I am not sure how it is at all schools, but at my school (both CC I went to) the pre reqs for the Associates degree for the RN required a minimum of 1.5 years of Pre Reqs that could not be taken with the program. The Pre Reqs were taken before you could even apply for the program and it was full time courses. I did most of my Pre Reqs in WA which was on quarters and not semesters and I got majority of my Pre Reqs done in 1.5 years, I was doing 17 credits a quarter average.

Here in CO they are on Semesters so you can't knock out as many as fast but I got my Co Reqs done here before entering my 2 year program. So after all is said and done I spent 4 years and it's always assumed it's just 2 years. The actual nursing program with strictly nursing classes may be 2 years, but all the education required before entering it is more than 2 years. Even if my school allowed Pre Reqs to be taken during the program it wouldn't be doable. The nursing program is a full time program credit wise and than we have clinicals on top of that.

Anyway, again I am not sure if it's like this at all other schools but it's frustrating to always hear people talk as if it is only 2 total years of college from start to finish when it's not. My school has an option after you pass the first year of the RN program you can take a 2 week transition course in the summer and do x amount of clinical hours and be eligible to sit for the LPN boards but even doing that you still have to have the same pre reqs so it's still about 2.5 years of college classes full time to get your LPN.

Specializes in ED.

I'm confused OP. Are MA's & CNA's doing pre-op assessments, teaching, getting pre-op signatures from patients, & starting I.V.s, ect?!

In many states, a physician may oversee anyone doing anything. For years many docs trained their unlicensed help to give all manner of injections, from vaccines to allergy shots, draw blood, get vitals, etc. This was on the doc's own license.

But PLEASE don't call them nurses. They are office help.

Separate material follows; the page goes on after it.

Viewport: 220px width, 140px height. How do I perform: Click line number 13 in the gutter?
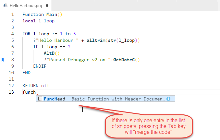pos(12,92)
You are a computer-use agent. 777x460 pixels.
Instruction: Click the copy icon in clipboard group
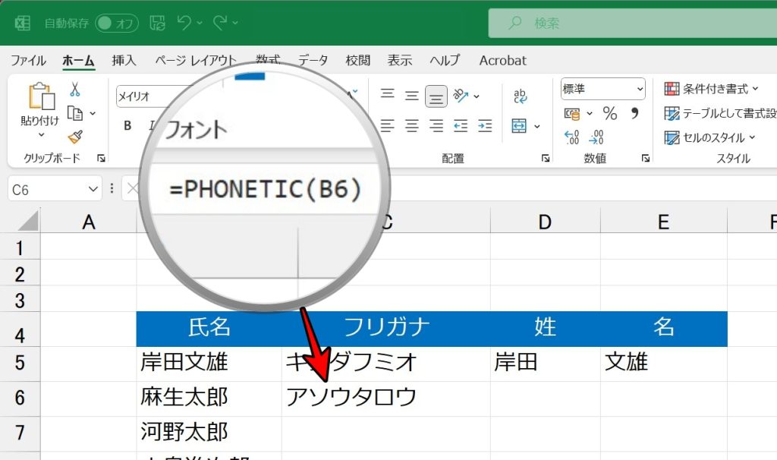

Wowzer. Now I understand why all the docs at my clinic are

worried about the MAs not doing their jobs correctly. It's under

their license. All the stuff I see.....scary indeed.

I'm confused OP. Are MA's & CNA's doing pre-op assessments, teaching, getting pre-op signatures from patients, & starting I.V.s, ect?!

At my place they do everything! As the only RN (new grad, new job)

it scares me to death!

Lvns also do triage. And now after me being there a short time,

I've been offered the nurse manager position. No way!